Elizabeth told us a few times that if we ever sold our house in the city she would buy it. The thought was unthinkable, but twenty years ago it came to be.
She recently contacted us to say that two letters, addressed to us at her address, had come from a Paul Taylor. She left them between the two front doors, and we eventually picked them up. We learned Paul had moved back to the area. He included a photo of his artwork on an invitation to a dance performance he had commissioned at MUCCC.
We left the house for the eight o’clock performance just minutes after watching Spain defeat Uruguay. Our names weren’t at the door, but we went in anyway. The house was full, and we took two seats down front, close enough for one of the dancers to brush my leg. We looked around for Paul, but we could only vaguely remember what he looked like forty-five years ago when his wife, Jeanne, danced behind the screen at Personal Effects’ multimedia show at the Community Playhouse.

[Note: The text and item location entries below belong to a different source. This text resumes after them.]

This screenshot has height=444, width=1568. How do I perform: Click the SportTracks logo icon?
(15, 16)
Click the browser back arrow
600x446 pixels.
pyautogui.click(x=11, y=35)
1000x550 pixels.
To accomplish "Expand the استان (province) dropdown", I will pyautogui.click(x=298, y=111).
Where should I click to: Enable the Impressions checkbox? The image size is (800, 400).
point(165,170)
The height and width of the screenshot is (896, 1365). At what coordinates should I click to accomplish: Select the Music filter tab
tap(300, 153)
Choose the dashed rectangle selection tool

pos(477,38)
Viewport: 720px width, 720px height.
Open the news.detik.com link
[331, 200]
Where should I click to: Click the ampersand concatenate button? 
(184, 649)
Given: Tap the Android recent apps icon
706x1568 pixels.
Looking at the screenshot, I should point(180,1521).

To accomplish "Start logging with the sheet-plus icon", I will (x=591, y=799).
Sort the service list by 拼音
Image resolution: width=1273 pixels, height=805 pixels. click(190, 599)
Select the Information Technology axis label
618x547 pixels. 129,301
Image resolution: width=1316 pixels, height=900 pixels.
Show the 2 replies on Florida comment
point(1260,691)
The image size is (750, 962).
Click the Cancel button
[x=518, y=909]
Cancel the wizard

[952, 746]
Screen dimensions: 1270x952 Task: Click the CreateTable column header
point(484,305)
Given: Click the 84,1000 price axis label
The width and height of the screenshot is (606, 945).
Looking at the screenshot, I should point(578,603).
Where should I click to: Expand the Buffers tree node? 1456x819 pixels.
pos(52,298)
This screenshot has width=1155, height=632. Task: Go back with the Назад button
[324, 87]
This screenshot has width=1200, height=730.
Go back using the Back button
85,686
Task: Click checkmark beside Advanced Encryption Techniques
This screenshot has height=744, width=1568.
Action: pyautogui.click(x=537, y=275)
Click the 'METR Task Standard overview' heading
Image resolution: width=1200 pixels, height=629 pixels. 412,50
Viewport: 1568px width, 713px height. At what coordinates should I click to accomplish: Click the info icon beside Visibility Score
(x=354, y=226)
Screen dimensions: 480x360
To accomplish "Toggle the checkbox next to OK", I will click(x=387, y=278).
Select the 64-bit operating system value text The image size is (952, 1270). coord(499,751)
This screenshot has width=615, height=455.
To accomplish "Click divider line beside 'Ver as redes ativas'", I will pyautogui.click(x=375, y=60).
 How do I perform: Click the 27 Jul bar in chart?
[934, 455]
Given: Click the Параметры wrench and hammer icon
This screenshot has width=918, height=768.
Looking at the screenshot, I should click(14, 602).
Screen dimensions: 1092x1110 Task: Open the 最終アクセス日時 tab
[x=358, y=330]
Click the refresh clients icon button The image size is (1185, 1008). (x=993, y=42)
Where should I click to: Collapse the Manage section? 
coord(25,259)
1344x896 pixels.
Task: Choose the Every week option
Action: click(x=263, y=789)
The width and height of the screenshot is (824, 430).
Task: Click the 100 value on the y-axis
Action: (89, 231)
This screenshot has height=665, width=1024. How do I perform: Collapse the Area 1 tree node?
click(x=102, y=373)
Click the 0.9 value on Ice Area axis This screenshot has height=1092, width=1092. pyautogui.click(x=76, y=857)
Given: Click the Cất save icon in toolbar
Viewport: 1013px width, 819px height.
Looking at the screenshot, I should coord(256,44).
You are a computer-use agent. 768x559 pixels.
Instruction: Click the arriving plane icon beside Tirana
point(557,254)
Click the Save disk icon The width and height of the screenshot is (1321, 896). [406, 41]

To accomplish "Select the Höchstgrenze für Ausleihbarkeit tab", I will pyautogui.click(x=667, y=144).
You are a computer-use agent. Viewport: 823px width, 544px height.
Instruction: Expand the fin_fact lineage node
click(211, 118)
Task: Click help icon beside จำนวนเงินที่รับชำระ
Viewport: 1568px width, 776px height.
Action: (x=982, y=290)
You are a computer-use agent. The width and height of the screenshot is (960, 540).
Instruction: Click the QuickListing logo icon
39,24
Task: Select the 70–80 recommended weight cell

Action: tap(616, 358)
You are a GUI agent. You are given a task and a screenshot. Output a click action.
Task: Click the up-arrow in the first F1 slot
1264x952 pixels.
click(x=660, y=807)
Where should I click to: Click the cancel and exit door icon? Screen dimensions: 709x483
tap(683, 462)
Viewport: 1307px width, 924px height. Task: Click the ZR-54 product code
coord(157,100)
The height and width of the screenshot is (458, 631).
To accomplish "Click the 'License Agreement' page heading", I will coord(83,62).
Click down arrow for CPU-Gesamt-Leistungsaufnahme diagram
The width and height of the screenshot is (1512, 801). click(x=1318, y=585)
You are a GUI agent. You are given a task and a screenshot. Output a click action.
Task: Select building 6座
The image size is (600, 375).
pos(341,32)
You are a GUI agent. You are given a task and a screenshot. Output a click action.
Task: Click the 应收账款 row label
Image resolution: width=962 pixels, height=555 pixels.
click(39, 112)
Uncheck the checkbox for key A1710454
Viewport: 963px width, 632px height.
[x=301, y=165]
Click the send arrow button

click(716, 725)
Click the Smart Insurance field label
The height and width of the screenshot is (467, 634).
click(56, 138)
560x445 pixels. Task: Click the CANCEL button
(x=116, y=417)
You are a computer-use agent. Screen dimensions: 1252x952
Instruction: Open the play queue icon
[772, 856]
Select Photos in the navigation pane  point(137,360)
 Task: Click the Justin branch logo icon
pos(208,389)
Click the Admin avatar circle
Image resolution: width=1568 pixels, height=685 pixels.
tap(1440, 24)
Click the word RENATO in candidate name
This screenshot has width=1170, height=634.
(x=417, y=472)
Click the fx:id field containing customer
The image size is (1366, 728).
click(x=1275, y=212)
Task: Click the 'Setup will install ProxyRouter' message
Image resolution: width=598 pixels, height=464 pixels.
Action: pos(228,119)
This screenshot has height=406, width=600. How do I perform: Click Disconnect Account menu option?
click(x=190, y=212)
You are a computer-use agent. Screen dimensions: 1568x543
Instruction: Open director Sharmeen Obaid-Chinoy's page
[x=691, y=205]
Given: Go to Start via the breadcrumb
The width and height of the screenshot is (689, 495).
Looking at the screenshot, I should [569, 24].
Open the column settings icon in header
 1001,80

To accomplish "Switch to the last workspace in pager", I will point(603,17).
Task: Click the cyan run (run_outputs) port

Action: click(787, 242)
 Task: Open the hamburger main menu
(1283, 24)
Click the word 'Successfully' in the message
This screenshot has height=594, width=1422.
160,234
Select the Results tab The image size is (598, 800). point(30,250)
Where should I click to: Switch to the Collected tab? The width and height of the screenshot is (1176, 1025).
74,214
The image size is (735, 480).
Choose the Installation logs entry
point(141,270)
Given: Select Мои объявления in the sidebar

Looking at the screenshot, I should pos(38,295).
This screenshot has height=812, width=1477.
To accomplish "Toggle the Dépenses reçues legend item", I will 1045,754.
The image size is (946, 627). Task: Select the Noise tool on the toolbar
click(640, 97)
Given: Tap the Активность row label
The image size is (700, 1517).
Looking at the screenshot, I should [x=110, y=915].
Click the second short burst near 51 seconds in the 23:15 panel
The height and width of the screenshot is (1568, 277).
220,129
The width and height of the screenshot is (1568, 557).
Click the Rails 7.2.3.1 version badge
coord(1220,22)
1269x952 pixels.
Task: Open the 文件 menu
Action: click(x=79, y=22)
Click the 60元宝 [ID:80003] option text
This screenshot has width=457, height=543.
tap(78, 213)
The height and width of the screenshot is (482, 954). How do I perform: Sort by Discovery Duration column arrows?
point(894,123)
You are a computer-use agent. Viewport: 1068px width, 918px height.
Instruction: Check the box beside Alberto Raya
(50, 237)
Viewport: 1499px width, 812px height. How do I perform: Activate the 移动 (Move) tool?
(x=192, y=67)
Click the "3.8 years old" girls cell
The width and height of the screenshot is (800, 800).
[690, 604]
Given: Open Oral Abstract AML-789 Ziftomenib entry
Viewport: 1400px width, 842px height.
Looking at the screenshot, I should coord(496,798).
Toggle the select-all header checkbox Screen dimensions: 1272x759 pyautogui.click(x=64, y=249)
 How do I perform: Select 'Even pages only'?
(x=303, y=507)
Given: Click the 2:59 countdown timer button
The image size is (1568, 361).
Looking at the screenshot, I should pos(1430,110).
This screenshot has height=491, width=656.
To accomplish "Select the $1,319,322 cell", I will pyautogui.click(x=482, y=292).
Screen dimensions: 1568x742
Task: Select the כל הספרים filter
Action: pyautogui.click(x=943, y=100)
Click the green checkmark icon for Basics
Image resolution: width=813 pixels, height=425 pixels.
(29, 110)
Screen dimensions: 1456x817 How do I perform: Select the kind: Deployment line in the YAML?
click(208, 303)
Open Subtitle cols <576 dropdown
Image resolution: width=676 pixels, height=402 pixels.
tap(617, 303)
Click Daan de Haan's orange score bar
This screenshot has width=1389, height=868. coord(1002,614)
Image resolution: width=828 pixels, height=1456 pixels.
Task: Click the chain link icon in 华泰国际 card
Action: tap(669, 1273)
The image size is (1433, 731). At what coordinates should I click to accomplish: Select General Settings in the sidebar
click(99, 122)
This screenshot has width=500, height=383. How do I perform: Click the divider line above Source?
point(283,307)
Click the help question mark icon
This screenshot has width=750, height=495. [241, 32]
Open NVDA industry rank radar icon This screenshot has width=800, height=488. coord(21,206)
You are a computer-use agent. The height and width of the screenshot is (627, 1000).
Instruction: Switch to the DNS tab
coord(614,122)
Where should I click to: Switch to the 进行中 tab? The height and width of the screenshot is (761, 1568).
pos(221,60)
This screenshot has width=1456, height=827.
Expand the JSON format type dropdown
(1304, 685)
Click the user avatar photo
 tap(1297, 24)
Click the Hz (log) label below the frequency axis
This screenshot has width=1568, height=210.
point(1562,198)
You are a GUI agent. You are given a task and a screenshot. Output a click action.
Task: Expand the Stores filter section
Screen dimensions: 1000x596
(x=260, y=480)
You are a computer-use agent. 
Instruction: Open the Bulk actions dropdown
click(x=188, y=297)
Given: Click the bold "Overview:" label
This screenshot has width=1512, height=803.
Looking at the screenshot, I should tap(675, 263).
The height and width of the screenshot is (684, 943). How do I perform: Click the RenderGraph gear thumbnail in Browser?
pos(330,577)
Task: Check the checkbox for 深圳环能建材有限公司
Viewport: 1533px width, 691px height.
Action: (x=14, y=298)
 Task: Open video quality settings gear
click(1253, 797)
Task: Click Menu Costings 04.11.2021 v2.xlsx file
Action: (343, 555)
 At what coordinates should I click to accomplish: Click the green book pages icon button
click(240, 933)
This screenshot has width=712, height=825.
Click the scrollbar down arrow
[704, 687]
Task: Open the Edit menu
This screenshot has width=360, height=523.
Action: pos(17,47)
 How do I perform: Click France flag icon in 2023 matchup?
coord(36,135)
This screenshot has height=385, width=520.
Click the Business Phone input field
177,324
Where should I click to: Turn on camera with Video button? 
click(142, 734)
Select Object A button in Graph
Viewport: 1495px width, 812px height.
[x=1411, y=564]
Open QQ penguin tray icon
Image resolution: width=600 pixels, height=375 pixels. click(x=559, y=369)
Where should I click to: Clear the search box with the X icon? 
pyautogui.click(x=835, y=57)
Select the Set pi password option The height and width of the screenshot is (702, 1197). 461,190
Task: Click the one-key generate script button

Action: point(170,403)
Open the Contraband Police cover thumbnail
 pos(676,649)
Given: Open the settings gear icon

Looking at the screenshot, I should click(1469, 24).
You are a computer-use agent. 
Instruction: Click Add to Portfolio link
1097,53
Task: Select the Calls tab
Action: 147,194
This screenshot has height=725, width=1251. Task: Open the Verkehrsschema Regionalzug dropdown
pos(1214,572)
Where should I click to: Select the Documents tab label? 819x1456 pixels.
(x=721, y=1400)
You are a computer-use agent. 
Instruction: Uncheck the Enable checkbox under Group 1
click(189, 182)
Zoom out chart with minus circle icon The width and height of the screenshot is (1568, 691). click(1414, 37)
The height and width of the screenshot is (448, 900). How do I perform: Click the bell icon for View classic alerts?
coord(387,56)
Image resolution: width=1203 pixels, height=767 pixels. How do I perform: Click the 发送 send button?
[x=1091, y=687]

There were nine short pieces. Some were cringe, but most were startlingly good. A Taiko drum and woodblock piece performed in coveralls. A dancer in a backlit, scrim-covered cage performing to a spoken-word piece. Paul Taylor’s piece, performed by Claire Spenard to Jonah Kreitner’s atmospheric “Spiral Jetty,” was our favorite. Spenard opened under a blanket and, with movement that was at once physical and graceful, shed it, commanding the space in a dreamlike dance before rolling herself back up inside.